Epoch AI, a research group that actually counts this stuff, projected that the stock of high-quality public text could be effectively used up somewhere in the late 2020s at current training appetites. Read that again. Not a hundred years out. Not some hazy singularity. A couple of model generations from now, on a timeline you can circle on a calendar. The entire strategy was "make it bigger." Bigger needs more. More is what's running out.

So what do you feed the machine when you've already fed it the internet? The industry's answer is synthetic data. You have the model write the training material for the next model. On paper it sounds elegant, an infinite fountain, data that never runs dry. In practice it's a photocopier making copies of copies of copies. Each pass loses a little. The rare stuff at the edges, the weird human turns of phrase, the minority opinions, the facts that only show up once, they thin out first and then they vanish.

Feed a model its own output long enough and it forgets the parts of the world it saw least. That is not a bug you patch. That is the physics of the loop.

This has a name now. Researchers at Rice called it Model Autophagy Disorder, MAD, which is about the most honest acronym the field has produced. A group publishing in Nature last year showed it plainly: train models on the output of earlier models across generations and the whole thing degrades into sludge, converging on a bland average and dropping the tails of the distribution entirely. The variety collapses. The model gets confidently, smoothly wrong, and it stops even knowing what it lost.

And here's the part that turns a research curiosity into a real problem. The open web is now full of AI text. Every content farm, every SEO mill, every LinkedIn thought-leader running a prompt on autopilot is dumping machine writing into the exact pool the next model will scrape. The labs didn't choose to train on their own exhaust. They're going to do it anyway, because the exhaust is now indistinguishable from the water. They poisoned the well and then got thirsty.

You already taste it, even if you can't name it. That flat, agreeable, weirdly interchangeable tone that a lot of AI writing has drifted into? That's the average winning. When the training signal gets diluted with a million polite, hedged, competent-sounding paragraphs that all say roughly the same thing, the model learns to be the middle of that. The edges are where the interesting was. The edges are what's disappearing.

Now the objection. "Bigger, cleaner curation will fix it. Better filters, licensed data, humans in the loop." Maybe, at the margins. But notice what that admits. The free lunch is over. The next round of gains doesn't come from a bigger scrape, it comes from paying for scarce, verified, genuinely human data, which is slow and expensive and does not compound the way "download everything" did.

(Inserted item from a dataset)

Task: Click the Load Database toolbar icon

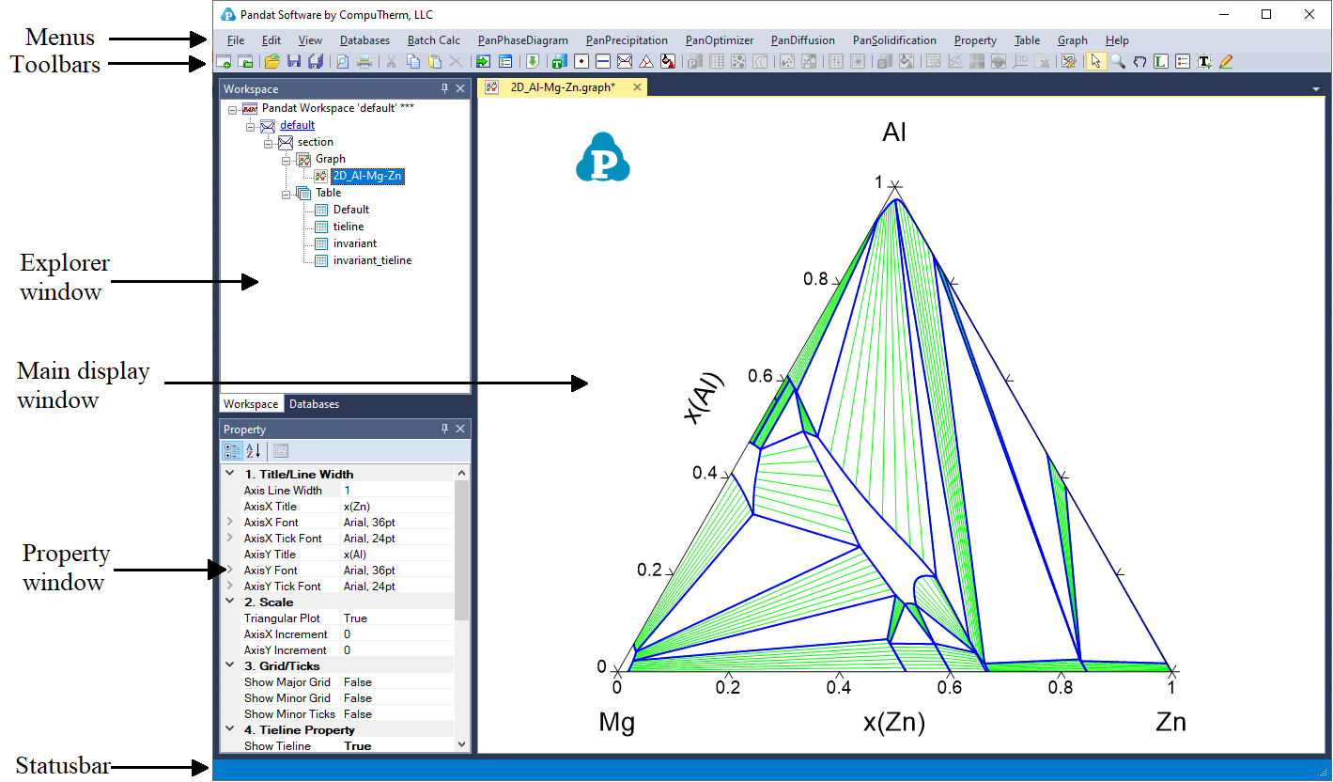Action: coord(532,62)
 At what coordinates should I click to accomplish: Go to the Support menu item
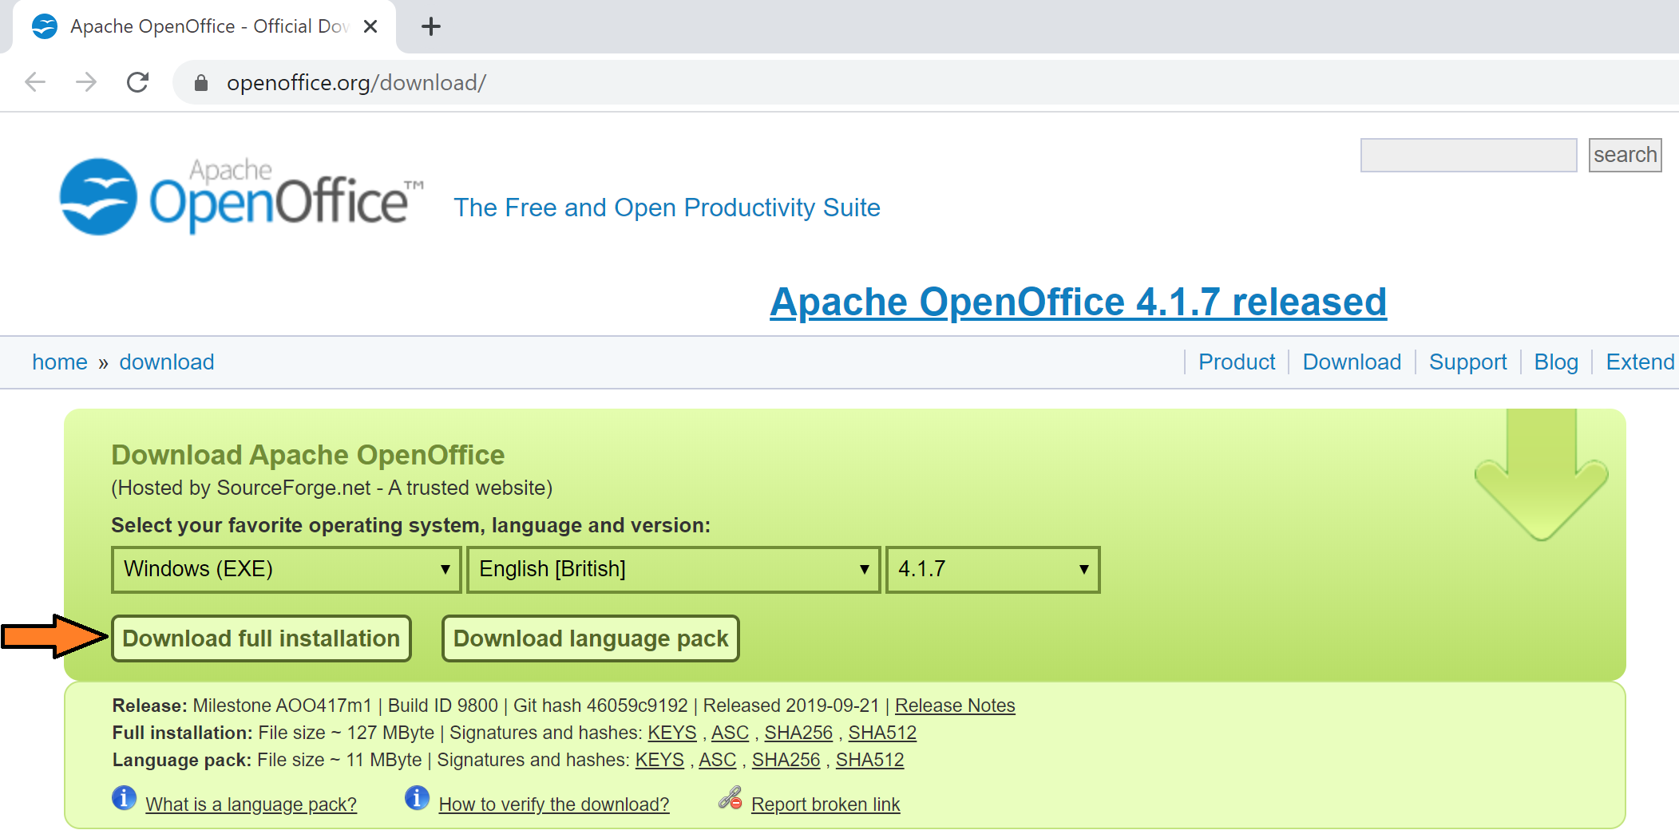(x=1467, y=362)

The whole miracle economics of the last five years assumed the fuel was free and infinite. Neither was true. It just took a while for the tank to read empty.

Who benefits from you not knowing this? The same people who need the growth story to hold for one more funding round. "We're a few scaling steps from everything" is a much better pitch than "our core input is a depleting resource and our own product is contaminating the supply." Both can't be true. Watch which one they say on stage and which one shows up quietly in the research papers.

I'm not saying the models stop working tomorrow. They're useful today and they'll be useful next year. I'm saying the specific trick that made them feel like magic, pour in more data and watch it get smarter almost for free, is hitting a wall made of arithmetic. There was only ever one internet. We already fed it to the thing. What comes next has to be earned, not scraped, and earning is a different business than the one everybody bought stock in.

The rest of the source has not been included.